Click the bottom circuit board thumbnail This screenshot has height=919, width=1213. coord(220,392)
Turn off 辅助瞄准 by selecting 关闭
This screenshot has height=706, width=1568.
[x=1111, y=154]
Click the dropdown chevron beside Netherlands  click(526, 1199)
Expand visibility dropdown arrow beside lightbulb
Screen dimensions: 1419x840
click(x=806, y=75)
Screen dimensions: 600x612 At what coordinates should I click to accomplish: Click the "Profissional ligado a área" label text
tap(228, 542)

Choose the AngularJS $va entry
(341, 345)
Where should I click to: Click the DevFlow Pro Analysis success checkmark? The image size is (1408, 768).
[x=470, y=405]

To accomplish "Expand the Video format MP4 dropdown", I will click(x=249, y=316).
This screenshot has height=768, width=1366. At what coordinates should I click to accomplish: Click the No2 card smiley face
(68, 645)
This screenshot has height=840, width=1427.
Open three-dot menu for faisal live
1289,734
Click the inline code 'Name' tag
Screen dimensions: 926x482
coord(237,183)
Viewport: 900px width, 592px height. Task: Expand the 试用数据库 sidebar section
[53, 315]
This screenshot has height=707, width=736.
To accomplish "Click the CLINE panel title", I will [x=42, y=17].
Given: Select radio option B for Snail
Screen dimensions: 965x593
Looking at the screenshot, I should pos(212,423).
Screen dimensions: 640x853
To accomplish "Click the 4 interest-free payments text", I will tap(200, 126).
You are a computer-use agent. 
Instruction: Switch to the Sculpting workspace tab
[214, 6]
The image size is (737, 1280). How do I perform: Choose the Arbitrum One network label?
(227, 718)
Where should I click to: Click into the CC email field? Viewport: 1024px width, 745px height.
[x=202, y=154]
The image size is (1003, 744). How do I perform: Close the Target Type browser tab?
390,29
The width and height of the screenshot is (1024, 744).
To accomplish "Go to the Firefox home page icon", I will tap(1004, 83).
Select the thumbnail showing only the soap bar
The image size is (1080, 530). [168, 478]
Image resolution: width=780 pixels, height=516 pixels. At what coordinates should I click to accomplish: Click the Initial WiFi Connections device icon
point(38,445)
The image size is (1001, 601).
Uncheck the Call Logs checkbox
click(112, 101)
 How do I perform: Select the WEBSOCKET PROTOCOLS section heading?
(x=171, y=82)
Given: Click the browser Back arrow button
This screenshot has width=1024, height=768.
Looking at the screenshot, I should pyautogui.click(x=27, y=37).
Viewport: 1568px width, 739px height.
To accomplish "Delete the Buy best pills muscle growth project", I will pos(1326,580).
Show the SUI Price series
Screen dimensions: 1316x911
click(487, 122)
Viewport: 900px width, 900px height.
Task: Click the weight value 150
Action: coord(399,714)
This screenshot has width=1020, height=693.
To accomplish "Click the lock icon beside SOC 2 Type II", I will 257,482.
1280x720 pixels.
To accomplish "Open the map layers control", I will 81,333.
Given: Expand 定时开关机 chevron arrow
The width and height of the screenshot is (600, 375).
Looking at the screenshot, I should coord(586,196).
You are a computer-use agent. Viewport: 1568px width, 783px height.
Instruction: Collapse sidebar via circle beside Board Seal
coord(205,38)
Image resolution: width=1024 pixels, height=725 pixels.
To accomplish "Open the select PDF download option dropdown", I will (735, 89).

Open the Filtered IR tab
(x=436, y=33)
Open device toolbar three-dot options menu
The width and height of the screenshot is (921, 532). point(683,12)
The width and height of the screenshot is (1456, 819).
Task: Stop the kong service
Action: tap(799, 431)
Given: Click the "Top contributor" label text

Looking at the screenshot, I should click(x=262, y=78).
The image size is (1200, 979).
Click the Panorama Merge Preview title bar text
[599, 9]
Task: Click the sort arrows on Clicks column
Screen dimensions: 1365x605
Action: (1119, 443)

**WHAT THIS TASK INVOLVES:** Locate every line in the listing above that contains the word "Expand", and copy each of those lines in full.

**SOLUTION:**
Expand visibility dropdown arrow beside lightbulb
To accomplish "Expand the Video format MP4 dropdown", I will click(x=249, y=316).
Viewport: 900px width, 592px height. Task: Expand the 试用数据库 sidebar section
Given: Expand 定时开关机 chevron arrow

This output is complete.